4 décembre 2024·Deutsch·Bâle-Campagne·Kantonsgericht Abteilung Sozialversicherungsrecht·PDF·1,089 mots·~5 min·8

Résumé

Rente; übereinstimmende Parteianträge

Texte intégral

Entscheid des Kantonsgerichts Basel-Landschaft, Abteilung Sozialversicherungsrecht

vom 4. Dezember 2024 (720 24 284)

____________________________________________________________________

Invalidenversicherung

Rente; übereinstimmende Parteianträge

Besetzung Präsident Dieter Freiburghaus, Gerichtsschreiberin Margit Campell

Parteien A.____, Beschwerdeführer, vertreten durch Markus Schmid, Rechtsanwalt, Lange Gasse 90, 4052 Basel

gegen

IV-Stelle Basel-Landschaft, Hauptstrasse 109, 4102 Binningen, Beschwerdegegnerin

Betreff IV-Rente

A. Mit Verfügung vom 21. August 2024 sprach die IV-Stelle Basel-Landschaft (IV-Stelle) dem Versicherten A.____ eine befristete ganze Rente für die Zeit vom 1. April 2019 bis 31. Oktober 2019 zu. B. Dagegen erhob der Versicherte, vertreten durch Advokat Markus Schmid, mit Eingabe vom 23. September 2024 Beschwerde beim Kantonsgericht Basel-Landschaft, Abteilung Sozialversicherungsrecht (Kantonsgericht). Darin beantragte er unter o/e-Kostenfolge, in Aufhebung

Seite 2 http://www.bl.ch/kantonsgericht der angefochtenen Verfügung sei die IV-Stelle zu verpflichten, ihm spätestens ab 1. Januar 2019 bis zum 31. Oktober 2023 eine ganze Rente auszurichten. C. In ihrer Vernehmlassung vom 11. November 2024 beantragte die Beschwerdegegnerin unter Hinweis auf die Stellungnahme des Regionalen Ärztlichen Dienstes vom 16. Oktober 2024 die Gutheissung der Beschwerde.
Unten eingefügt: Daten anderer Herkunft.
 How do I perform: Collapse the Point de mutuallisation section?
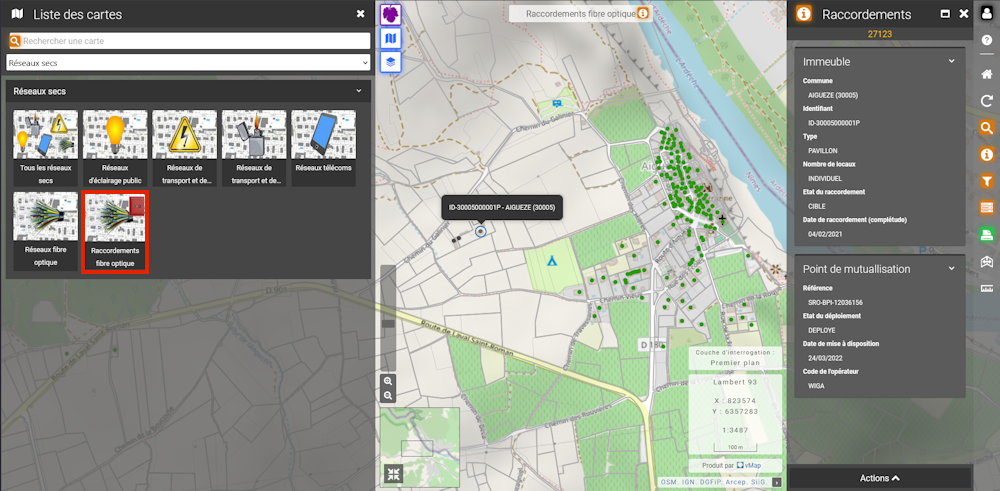pos(951,269)
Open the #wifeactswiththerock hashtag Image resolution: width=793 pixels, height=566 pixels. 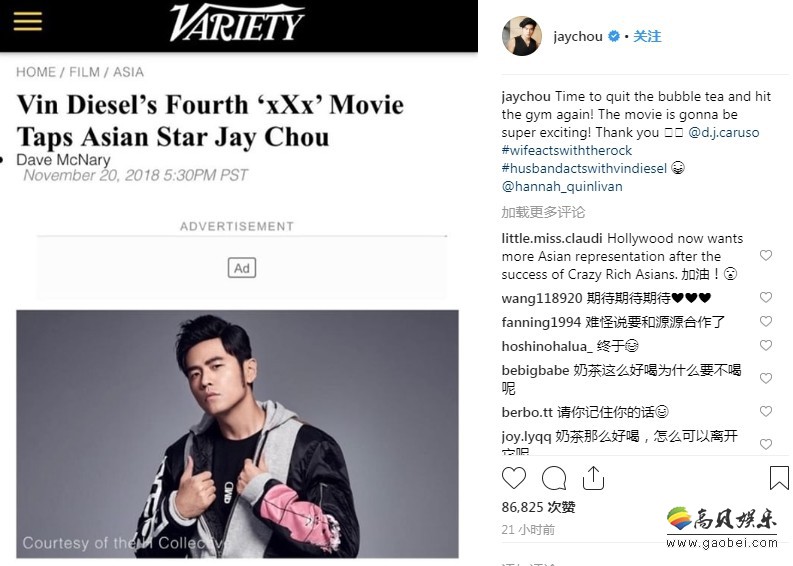coord(566,150)
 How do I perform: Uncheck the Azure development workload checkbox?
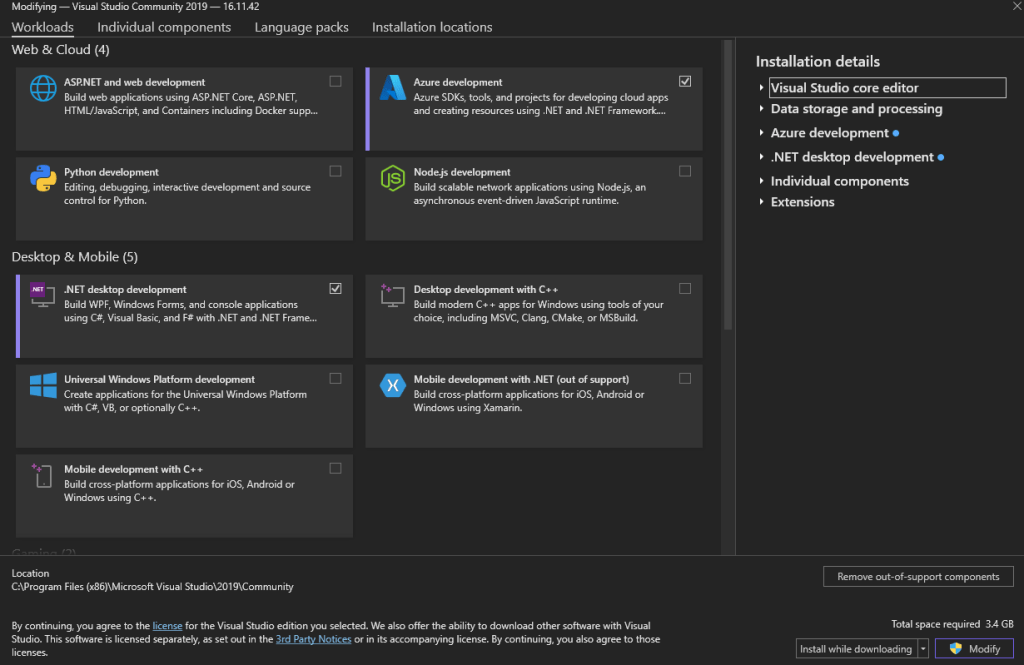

Zur Begründung wurde im Wesentlichen vorgebracht, dass der Beschwerdeführer in formeller Hinsicht zu Recht eine Verletzung des rechtlichen Gehörs geltend gemacht habe. Die lV-Stelle habe sich mit den von ihm im Schreiben vom 27. März 2023 vorgetragenen Einwänden nicht auseinandergesetzt. Ein Blick auf die angefochtene Verfügung ergebe, dass diese betreffend die Behandlung des Einwands nahezu bland sei. Es müsse davon ausgegangen werden, dass die Ausgleichskasse den relevanten Text dazu nicht editiert habe. Der diesbezügliche formelle Mangel sei damit offensichtlich. Der Beschwerdeführer habe zudem in materieller Hinsicht geltend gemacht, dass er im Zeitpunkt der medizinischen Begutachtung im Juli 2020 bereits 62 Jahre alt gewesen sei und es ihm deshalb nicht mehr habe zugemutet werden können, eine unselbständige Erwerbstätigkeit aufzunehmen. Aus diesem Grund bestehe ab diesem Zeitpunkt ein Anspruch auf eine ganze Rente. Auch unter der Fiktion eines ausgeglichenen Arbeitsmarkts sei es nicht vertretbar, davon auszugehen, dass ein 62-jähriger Versicherter mit erheblichen gesundheitlichen Einschränkungen, welche sich auch auf die Verwertbarkeit der Arbeitsfähigkeit in einer Verweistätigkeit limitierend auswirken würden, auf dem ersten Arbeitsmarkt noch eine Stelle finden könne. Die Anrechnung eines entsprechenden Invalideneinkommens gestützt auf einen Tabellenlohn sei daher unzulässig und es sei ihm ab Januar 2019 durchgehend bis zum Erreichen des AHV-Alters im Oktober 2023 eine ganze Rente auszurichten. Auch dieser Argumentation des Beschwerdeführers – so die IV-Stelle weiter – sei zu folgen und von einer Anrechnung eines lnvalidenlohns ab Januar 2019 abzusehen. D. Zum Antrag der IV-Stelle auf Gutheissung der Beschwerde und Ausrichtung einer ganzen Rente ab Januar 2019 liess sich der Beschwerdeführer mit Eingabe vom 20. November 2024 vernehmen. Er hielt fest, dass damit seinem Rechtsbegehren in der Beschwerde vom 23. September 2024 entsprochen werde.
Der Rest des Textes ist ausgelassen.